● What you will do: Please copy, exactly as they appear below, the lines from the one containing "The width and height of the screenshot is (1572, 884)." through the one containing "Image resolution: width=2084".
---------------
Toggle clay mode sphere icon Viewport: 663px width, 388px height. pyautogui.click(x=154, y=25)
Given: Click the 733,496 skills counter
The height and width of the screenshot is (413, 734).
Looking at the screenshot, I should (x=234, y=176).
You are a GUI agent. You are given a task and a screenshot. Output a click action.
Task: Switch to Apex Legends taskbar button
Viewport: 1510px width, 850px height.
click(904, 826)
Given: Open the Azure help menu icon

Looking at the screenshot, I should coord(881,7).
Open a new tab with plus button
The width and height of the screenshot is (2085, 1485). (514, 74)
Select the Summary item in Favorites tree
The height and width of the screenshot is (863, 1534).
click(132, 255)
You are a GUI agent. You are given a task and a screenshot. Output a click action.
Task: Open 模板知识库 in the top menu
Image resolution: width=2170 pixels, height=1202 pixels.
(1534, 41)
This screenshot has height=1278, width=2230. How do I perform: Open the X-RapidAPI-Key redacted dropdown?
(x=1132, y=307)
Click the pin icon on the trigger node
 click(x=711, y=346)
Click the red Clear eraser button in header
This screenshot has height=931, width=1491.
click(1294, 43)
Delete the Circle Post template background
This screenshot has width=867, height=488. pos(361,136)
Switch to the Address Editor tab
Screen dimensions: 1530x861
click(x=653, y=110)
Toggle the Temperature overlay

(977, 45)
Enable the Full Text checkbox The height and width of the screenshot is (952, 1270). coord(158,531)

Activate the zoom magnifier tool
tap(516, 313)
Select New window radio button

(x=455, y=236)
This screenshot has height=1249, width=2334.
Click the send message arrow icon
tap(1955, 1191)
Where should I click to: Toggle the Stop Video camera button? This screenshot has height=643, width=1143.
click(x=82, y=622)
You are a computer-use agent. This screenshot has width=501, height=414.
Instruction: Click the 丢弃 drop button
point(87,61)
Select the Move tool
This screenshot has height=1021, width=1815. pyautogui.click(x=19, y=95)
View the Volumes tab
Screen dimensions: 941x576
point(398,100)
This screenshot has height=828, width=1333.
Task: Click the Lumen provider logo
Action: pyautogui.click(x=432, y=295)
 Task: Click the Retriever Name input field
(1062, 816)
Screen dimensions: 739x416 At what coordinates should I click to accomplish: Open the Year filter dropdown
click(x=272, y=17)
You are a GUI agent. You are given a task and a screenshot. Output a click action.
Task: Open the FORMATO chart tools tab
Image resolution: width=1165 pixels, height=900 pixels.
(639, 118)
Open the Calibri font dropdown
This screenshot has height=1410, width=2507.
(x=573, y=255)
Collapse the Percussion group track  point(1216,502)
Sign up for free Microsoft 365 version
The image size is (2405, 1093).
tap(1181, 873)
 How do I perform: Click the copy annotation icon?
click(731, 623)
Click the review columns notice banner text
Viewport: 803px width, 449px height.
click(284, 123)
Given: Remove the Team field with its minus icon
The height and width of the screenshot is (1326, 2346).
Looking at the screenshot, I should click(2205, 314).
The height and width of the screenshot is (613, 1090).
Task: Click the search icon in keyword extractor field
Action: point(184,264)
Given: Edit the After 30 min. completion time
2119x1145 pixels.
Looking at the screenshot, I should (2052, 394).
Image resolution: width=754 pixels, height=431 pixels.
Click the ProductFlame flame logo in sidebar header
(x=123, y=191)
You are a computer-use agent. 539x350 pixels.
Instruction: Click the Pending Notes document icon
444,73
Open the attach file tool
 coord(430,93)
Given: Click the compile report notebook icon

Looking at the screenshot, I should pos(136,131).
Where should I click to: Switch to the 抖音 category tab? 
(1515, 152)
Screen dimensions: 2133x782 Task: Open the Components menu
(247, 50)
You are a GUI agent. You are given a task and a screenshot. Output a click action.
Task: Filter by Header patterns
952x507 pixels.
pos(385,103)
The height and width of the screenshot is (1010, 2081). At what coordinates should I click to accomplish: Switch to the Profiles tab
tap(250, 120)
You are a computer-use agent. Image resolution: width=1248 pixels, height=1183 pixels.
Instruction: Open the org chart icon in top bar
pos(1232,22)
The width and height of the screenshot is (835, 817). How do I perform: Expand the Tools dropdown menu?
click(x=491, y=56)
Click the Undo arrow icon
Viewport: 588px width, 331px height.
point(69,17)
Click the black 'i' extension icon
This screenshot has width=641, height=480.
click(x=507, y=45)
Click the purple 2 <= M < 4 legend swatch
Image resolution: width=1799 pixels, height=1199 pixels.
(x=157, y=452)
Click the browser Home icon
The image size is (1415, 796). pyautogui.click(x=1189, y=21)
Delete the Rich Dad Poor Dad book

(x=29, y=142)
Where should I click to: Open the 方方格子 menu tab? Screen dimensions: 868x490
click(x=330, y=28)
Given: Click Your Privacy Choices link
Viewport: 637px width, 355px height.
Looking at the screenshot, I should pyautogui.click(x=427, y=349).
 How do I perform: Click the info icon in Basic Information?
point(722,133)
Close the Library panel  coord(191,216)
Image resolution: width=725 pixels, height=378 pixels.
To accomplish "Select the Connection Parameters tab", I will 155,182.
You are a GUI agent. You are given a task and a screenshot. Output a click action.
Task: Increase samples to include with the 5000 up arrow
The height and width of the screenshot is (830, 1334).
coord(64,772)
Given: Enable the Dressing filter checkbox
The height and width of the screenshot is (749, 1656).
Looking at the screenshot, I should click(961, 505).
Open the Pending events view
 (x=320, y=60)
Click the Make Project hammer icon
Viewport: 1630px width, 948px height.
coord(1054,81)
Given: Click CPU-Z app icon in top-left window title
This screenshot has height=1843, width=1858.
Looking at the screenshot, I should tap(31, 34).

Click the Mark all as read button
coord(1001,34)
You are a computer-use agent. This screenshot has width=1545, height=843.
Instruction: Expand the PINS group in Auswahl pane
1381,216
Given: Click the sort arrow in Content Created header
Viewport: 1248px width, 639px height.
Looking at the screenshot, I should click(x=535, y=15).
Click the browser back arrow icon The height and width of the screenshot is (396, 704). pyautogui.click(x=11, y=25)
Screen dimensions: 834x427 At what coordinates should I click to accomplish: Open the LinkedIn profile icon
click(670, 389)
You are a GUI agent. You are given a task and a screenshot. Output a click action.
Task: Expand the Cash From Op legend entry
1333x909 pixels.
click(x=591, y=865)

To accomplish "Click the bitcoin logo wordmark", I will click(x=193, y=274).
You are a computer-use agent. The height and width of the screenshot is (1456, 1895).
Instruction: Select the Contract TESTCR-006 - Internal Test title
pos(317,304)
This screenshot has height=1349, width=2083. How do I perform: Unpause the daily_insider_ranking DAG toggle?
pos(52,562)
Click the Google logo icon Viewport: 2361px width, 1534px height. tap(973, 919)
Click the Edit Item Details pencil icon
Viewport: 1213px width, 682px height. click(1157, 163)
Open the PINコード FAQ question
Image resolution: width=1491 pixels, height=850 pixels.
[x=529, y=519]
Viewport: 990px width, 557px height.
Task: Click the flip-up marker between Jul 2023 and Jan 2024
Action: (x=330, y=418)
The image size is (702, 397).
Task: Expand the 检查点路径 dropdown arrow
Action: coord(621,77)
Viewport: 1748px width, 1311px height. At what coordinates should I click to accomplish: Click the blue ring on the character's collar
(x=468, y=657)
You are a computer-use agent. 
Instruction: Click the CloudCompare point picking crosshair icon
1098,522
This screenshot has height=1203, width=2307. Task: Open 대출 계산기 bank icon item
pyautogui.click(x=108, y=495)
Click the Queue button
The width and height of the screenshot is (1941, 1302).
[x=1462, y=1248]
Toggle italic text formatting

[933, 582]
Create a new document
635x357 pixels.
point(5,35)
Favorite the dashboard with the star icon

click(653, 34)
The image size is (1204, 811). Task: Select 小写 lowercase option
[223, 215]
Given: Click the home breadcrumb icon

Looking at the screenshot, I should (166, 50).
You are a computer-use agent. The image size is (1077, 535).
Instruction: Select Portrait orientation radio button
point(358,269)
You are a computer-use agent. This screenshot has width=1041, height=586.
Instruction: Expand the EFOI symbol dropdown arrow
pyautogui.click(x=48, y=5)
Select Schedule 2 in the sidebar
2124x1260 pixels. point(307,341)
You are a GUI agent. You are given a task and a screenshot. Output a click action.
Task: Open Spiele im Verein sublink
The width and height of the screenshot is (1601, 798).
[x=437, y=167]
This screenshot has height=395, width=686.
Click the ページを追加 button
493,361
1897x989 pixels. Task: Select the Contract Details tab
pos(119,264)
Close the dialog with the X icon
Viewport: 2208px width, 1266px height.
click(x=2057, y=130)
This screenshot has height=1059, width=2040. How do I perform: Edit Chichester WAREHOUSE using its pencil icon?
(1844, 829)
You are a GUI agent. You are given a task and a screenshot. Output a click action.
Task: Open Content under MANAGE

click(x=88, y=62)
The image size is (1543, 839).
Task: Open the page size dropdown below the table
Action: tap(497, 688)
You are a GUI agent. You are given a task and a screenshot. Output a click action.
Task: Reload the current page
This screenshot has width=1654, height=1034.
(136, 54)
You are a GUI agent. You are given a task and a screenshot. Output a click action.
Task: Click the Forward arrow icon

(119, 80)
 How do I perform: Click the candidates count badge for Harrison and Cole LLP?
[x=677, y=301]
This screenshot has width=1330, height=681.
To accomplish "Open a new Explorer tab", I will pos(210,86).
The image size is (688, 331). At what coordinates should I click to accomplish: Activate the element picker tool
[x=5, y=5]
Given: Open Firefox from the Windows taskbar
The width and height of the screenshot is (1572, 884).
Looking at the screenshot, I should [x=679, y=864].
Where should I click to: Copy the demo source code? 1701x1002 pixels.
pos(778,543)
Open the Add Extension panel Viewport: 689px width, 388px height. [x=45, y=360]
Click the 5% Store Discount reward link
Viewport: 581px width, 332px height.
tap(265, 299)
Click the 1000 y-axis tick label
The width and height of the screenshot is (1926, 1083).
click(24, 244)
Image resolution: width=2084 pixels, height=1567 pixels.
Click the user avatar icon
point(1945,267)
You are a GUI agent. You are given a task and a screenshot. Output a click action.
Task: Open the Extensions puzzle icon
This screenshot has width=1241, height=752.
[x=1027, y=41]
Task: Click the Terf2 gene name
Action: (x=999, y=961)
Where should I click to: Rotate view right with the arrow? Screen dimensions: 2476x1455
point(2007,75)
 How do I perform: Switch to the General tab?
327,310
---------------
● Output for this exercise:
The width and height of the screenshot is (1572, 884).
Looking at the screenshot, I should [x=679, y=864].
Where should I click to: Copy the demo source code? 1701x1002 pixels.
pos(778,543)
Open the Add Extension panel Viewport: 689px width, 388px height. [x=45, y=360]
Click the 5% Store Discount reward link
Viewport: 581px width, 332px height.
tap(265, 299)
Click the 1000 y-axis tick label
The width and height of the screenshot is (1926, 1083).
click(24, 244)
Image resolution: width=2084 pixels, height=1567 pixels.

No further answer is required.